November 17-December 11
604-224-8007 ext. 2
The Restoration period lasted from 1660 to about 1700 and produced some of English drama’s most stylish, cynical, raunchy comedies. After the defeat of Cromwell’s Puritans, who had closed the theatres in 1642, newly restored King Charles II presided over a libertine court that patronized the re-opened theatres, which in turn provided suitably aristocratic entertainment.
In a backlash against the Puritan era, Restoration playwrights wrote comedies of manners largely concerned with sex, and with the wits, fops and pretenders who lurked about the court. The liberalized atmosphere also allowed women onto the English stage for the first time, leading to titillating scenes and obligatory “trouser parts.” Unlike in Shakespeare’s time, audiences could ogle the shapely legs of real women when female characters disguised themselves as men.
The semi-professional United Players bravely tackle the baroque plotting, demanding physical style, arcane language, substantial costumes and wigs, and large cast requirements of the genre in presenting The Feigned Courtesans (1679) by prolific and popular Aphra Behn, England’s first female professional writer. Director Sarah Rodgers and her young actors do a good job of showing us how the comic machinery works.

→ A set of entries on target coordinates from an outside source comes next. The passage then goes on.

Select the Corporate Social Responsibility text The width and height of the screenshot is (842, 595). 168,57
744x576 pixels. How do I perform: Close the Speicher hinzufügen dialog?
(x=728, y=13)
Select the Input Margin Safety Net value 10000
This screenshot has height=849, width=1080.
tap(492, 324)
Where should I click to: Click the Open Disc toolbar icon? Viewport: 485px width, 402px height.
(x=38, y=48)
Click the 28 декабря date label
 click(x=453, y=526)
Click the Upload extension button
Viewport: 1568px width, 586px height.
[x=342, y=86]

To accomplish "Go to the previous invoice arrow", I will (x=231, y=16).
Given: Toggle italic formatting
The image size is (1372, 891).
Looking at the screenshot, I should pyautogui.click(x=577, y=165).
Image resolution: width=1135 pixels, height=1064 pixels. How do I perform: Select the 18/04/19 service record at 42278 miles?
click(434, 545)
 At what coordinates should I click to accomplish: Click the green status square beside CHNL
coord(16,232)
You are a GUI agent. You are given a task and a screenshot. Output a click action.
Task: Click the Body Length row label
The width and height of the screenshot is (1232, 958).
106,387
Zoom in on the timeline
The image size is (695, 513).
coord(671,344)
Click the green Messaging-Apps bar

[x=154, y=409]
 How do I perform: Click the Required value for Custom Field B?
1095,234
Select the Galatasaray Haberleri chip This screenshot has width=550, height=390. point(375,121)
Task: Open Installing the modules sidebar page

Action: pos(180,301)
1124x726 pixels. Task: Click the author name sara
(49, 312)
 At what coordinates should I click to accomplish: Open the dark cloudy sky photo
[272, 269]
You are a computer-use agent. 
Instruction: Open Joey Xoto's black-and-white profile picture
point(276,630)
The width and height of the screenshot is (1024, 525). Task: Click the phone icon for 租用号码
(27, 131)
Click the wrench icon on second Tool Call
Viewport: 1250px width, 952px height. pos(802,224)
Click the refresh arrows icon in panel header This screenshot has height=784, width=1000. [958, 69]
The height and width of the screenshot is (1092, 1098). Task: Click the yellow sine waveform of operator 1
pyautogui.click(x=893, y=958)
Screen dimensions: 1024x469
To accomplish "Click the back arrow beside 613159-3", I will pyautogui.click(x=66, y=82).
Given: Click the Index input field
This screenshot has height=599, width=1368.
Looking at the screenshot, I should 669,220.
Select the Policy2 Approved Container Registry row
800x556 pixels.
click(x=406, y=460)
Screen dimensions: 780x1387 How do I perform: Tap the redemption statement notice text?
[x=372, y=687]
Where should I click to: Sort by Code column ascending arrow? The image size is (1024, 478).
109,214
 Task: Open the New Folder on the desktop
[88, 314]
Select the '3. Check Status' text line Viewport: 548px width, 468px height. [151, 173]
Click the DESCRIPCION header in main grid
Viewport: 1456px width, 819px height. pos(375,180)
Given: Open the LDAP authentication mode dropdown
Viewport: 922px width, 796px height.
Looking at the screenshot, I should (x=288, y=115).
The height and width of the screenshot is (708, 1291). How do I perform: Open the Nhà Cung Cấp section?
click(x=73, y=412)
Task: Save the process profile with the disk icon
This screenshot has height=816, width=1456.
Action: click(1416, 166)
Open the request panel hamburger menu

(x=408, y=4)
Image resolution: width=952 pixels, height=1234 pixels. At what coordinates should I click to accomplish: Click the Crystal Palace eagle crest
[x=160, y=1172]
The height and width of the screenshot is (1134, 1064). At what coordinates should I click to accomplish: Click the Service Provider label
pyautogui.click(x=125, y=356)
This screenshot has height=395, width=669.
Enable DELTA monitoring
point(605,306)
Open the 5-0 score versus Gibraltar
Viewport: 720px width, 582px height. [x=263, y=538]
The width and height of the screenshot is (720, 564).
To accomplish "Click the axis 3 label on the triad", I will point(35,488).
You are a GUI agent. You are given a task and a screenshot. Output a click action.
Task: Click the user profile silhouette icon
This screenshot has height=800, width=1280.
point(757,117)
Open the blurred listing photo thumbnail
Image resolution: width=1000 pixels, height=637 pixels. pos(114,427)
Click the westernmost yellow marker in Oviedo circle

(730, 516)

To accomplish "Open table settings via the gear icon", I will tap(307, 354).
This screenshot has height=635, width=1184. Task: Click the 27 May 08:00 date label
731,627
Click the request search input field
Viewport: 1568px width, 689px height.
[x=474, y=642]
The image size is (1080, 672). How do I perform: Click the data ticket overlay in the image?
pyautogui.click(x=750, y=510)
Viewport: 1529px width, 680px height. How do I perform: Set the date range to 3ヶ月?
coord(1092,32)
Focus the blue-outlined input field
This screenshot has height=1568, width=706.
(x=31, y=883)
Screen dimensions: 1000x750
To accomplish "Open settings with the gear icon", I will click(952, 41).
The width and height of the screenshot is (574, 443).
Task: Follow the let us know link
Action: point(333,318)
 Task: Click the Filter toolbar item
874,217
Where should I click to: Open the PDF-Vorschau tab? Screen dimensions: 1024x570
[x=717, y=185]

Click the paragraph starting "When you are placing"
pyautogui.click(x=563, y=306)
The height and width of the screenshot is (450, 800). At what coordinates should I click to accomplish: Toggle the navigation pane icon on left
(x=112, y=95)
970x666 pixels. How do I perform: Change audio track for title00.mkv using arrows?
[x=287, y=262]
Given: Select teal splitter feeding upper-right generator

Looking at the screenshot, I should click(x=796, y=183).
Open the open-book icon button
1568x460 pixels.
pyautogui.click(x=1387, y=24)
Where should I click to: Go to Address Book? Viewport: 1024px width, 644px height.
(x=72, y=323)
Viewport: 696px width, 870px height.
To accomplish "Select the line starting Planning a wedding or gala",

The plot is fairly impenetrable and repetitive, much of it involving sexual mistaken identity and groping around in the dark—further confusing because the lights are always up so we can see what’s going on. But that hardly matters because the real pleasure is in the texture of the play and its comic set pieces.
A couple of English cavaliers have come to Rome where they pursue, and are pursued by, two Italian women who have fled their town to avoid an unpleasant suitor, and who have disguised themselves as courtesans or, as the play says more bluntly, whores. A third Italian woman, also engaged, dresses as a man, codpiece and all. She’s also after one of the Englishmen—I think—although her fiancé is their good friend and she ends up back with him in the end.
As well, the English fop Sir Signal Buffoon and his companion Mr. Tickletext are there to learn from a continental “civility master” (a charlatan rip-off artist) the proper way to bow and take snuff. They too get involved with the women.
Despite hints of early feminism in the women’s complaints about enforced domesticity and their desire to avoid becoming “that dull slave called a wife,” they all pair off for marriage in the conventional romantic comedy ending.
Naomi Wright and Amber Lewis give standout performances as two of the spunky women, and Alex McMorran is a very funny Tickletext. But the uncontested star of the show is Ryan Beil, consistently hilarious as the buffoonish Sir Signal.
The production is immensely enhanced by Monique McRae’s lush period costumes and the baroque viola and harpsichord accompaniment by Pat Unruh and Monica Kim.